The Savannah Business League's backing for Mr. Haines has stirred up the race to decide which Democrat will take on freshman incumbent Republican Max Burns in November.
The league's political action committee spearheads efforts to mobilize Savannah's black voters, a potentially pivotal factor in the July 20 primary election. All four candidates are white.
Savannah attorney Tony Center said Monday that the league offered him its endorsement if he paid the group $50,000 to help with his campaign.
"I do not make a deal that should not be made," Mr. Center said. "I do not keep silent, when, to the detriment of the community, such a deal is offered."

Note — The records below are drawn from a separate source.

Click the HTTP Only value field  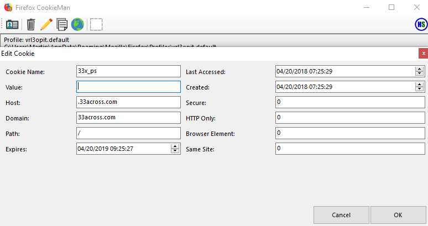[350, 118]
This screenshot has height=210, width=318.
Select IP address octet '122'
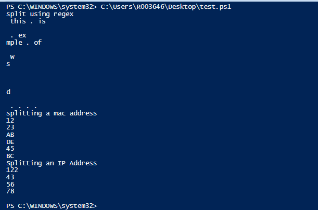point(12,170)
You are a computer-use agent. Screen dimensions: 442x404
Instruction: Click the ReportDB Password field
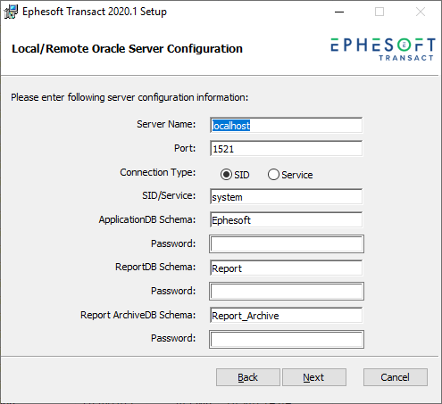[x=287, y=292]
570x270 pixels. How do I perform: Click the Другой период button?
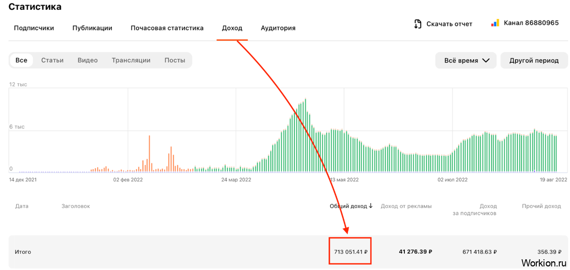click(x=534, y=61)
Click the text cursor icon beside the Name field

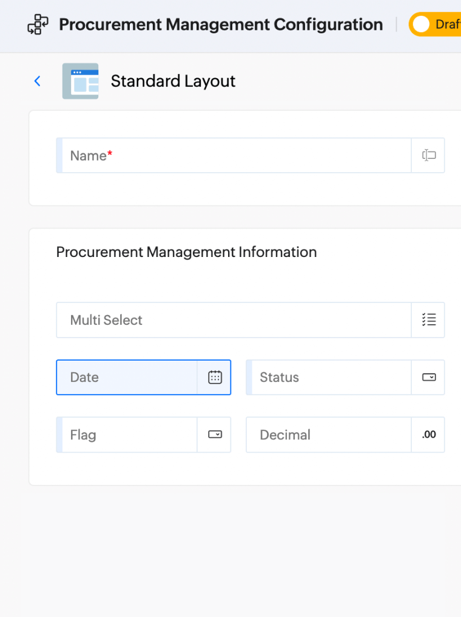coord(429,155)
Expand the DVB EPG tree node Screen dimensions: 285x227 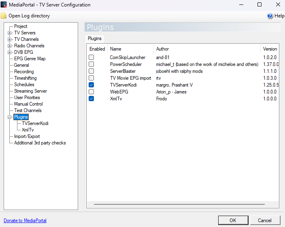point(9,52)
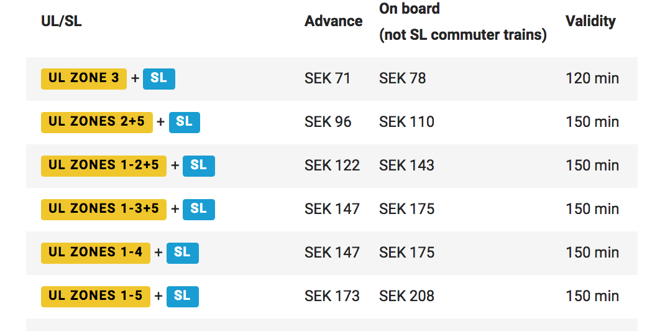Click the yellow UL ZONE 3 badge
Image resolution: width=665 pixels, height=331 pixels.
click(x=84, y=78)
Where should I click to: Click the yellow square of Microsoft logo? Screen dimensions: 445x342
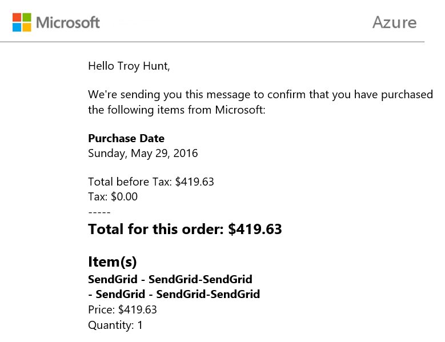(27, 27)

League Chairman Benjamin Polote says his group's backing isn't for sale. But he concedes discussing a league endorsement - and league-coordinated electioneering - with Mr. Center, Mr. Haines and another candidate, Athens-Clarke County Commissioner John Barrow.

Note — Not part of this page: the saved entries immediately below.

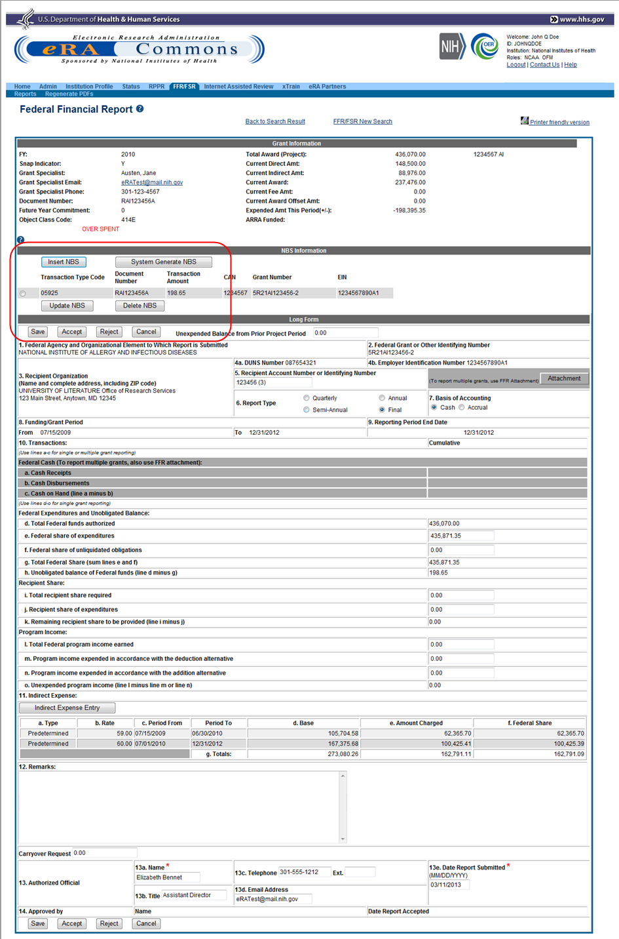Image resolution: width=619 pixels, height=939 pixels.
Task: Click the OER logo icon
Action: (485, 46)
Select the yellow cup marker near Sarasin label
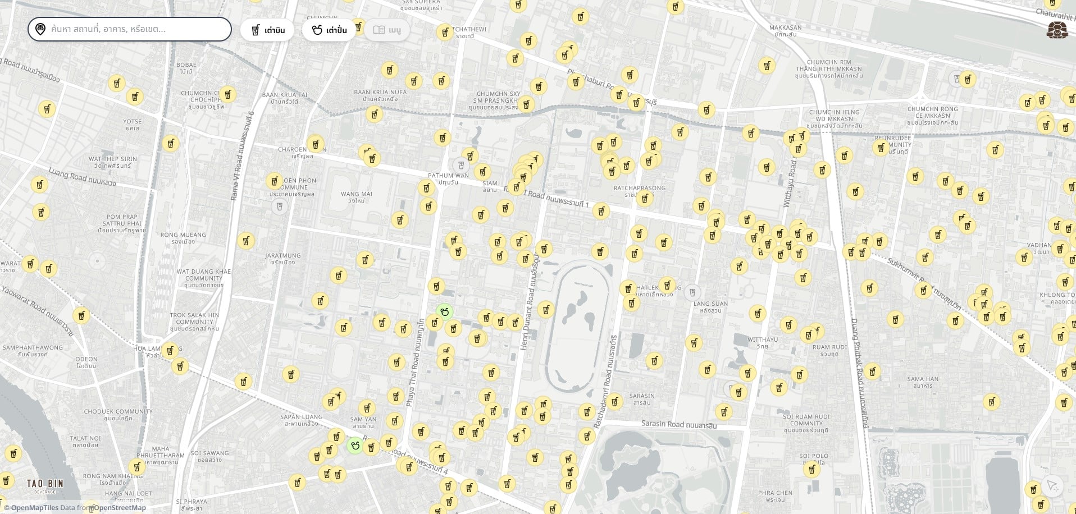 pyautogui.click(x=615, y=402)
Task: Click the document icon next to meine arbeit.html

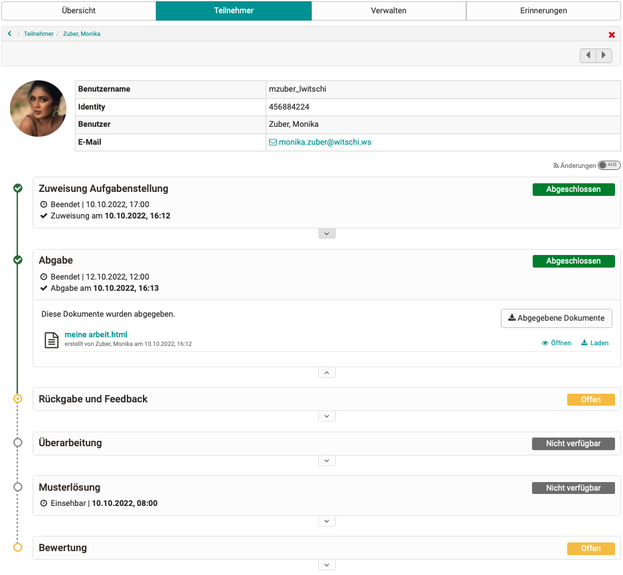Action: coord(51,339)
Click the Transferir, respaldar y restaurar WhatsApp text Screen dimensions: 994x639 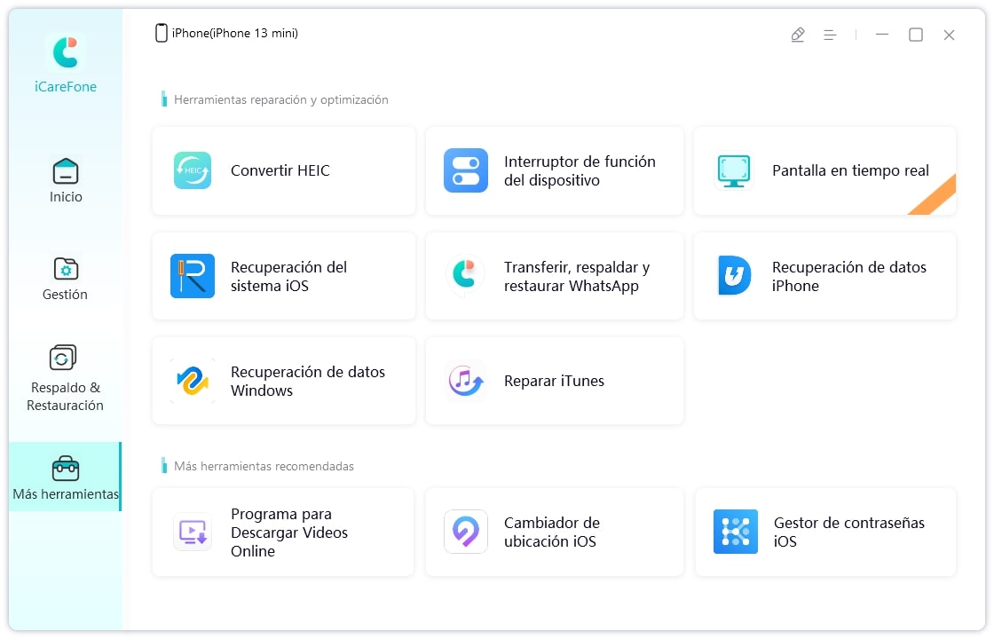[x=577, y=276]
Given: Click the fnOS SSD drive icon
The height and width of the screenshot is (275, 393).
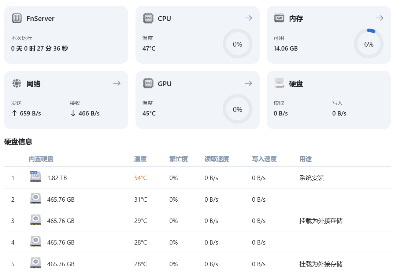Looking at the screenshot, I should pyautogui.click(x=36, y=177).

Mr. Haines agreed to pay about $76,000 for help from the league, Mr. Polote said.
Mr. Haines denied buying an endorsement and said he won't bankroll the program. It would include office space, phones, large signs and people to distribute brochures, arrange schedules, organize rallies and get voters to the polls, Mr. Polote said.
Mr. Haines abruptly broke off an interview when reminded of Mr. Polote's comments.

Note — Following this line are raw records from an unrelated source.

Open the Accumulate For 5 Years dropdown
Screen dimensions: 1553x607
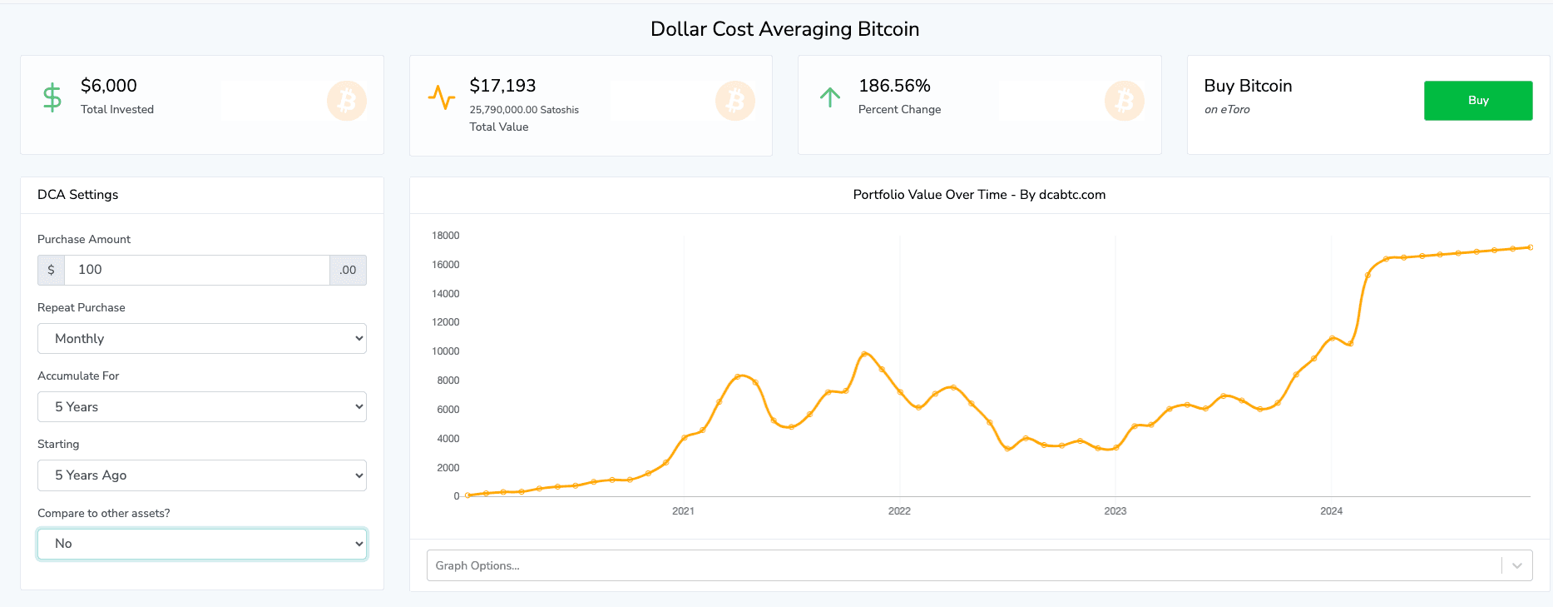[202, 407]
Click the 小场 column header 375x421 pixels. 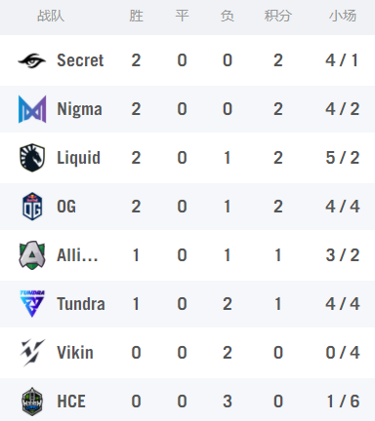343,16
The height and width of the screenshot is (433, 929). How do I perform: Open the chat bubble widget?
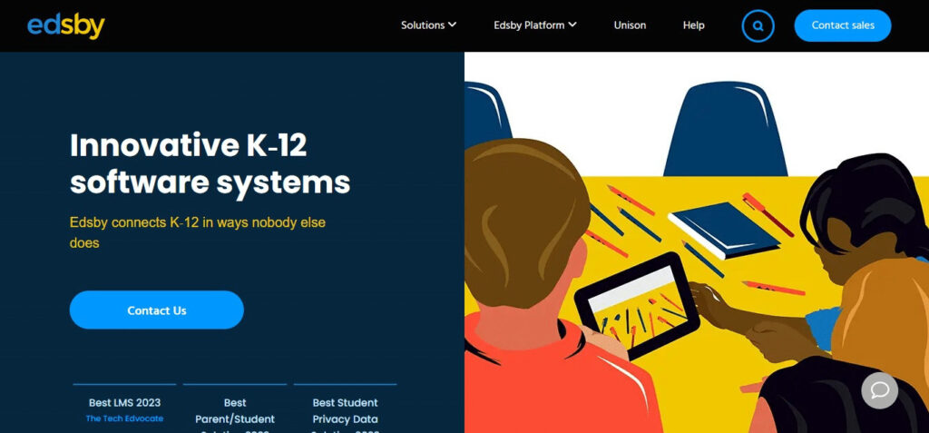(879, 390)
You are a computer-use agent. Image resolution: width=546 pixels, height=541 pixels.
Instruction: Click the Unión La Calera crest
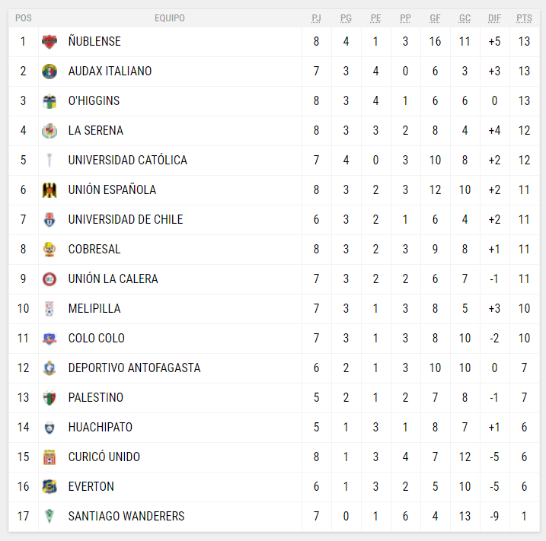click(49, 279)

"I've answered," he said, turning to speak to someone else.
On Monday, Haines spokesman Martin Matheny said he wasn't aware of any agreement to buy campaign services run by the league. But, he added, "If they help us with anything like that, we'll certainly reimburse them for their expenses."
Mr. Haines and the other candidates are required to report all major campaign expenditures to the Federal Election Commission. The next report is due July 8.
The support-for-sale question was raised at the debate by Tom Barton, a Savannah Morning News editorial page editor.
Mr. Barton asked whether the league's conduct was "a pimping of the black community" funded by "white candidates who would rather write checks as opposed to working in neighborhoods."
Mr. Center's answer was the shortest. "Yes, Tom," he responded. "That's an absolutely wonderful question."
Doug Haines: Candidate for Congress says he didn't pay for an endorsement from the Savannah Business League.